EXERCISE DETAILS: Please repeat exactly the lines below from the one containing "The width and" down to the one containing "This screenshot has width=413, height=321.", both included, and nothing else.
+ + + + + + +
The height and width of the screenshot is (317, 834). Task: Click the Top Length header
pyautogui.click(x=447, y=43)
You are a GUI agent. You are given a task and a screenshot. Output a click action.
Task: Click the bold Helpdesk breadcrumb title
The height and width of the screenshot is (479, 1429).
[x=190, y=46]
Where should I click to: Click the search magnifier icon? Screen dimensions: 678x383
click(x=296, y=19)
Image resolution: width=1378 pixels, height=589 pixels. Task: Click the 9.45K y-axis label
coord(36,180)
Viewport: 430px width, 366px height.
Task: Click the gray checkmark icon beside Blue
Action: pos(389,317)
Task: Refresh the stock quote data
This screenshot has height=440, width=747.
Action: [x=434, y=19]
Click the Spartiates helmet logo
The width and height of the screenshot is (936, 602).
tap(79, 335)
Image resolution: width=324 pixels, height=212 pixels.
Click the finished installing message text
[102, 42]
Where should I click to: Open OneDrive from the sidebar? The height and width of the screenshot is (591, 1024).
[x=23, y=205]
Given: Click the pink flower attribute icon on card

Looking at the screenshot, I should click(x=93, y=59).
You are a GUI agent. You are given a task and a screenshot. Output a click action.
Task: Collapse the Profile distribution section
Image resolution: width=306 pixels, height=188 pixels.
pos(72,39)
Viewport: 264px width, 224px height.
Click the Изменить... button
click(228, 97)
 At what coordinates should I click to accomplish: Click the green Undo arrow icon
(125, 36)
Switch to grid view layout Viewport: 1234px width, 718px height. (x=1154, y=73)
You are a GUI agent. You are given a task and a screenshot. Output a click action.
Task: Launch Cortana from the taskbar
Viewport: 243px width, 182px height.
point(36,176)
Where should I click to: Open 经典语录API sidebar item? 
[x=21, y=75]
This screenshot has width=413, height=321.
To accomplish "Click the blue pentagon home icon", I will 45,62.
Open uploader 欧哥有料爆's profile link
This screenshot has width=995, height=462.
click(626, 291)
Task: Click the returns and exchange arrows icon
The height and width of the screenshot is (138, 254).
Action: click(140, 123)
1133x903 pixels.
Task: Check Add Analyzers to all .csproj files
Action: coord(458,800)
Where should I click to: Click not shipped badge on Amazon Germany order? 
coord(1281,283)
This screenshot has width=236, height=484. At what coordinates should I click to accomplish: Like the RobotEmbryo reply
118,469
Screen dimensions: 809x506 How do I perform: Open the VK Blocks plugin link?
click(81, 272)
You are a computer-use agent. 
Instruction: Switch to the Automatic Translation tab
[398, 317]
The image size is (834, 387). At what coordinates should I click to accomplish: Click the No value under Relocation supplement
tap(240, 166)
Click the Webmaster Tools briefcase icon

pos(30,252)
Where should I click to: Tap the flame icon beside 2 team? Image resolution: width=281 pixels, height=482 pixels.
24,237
+ + + + + + +
TASK OUTPUT:
The width and height of the screenshot is (936, 602).
tap(79, 335)
Image resolution: width=324 pixels, height=212 pixels.
Click the finished installing message text
[102, 42]
Where should I click to: Open OneDrive from the sidebar? The height and width of the screenshot is (591, 1024).
[x=23, y=205]
Given: Click the pink flower attribute icon on card

Looking at the screenshot, I should click(x=93, y=59).
You are a GUI agent. You are given a task and a screenshot. Output a click action.
Task: Collapse the Profile distribution section
Image resolution: width=306 pixels, height=188 pixels.
pos(72,39)
Viewport: 264px width, 224px height.
Click the Изменить... button
click(228, 97)
 At what coordinates should I click to accomplish: Click the green Undo arrow icon
(125, 36)
Switch to grid view layout Viewport: 1234px width, 718px height. (x=1154, y=73)
You are a GUI agent. You are given a task and a screenshot. Output a click action.
Task: Launch Cortana from the taskbar
Viewport: 243px width, 182px height.
point(36,176)
Where should I click to: Open 经典语录API sidebar item? 
[x=21, y=75]
This screenshot has width=413, height=321.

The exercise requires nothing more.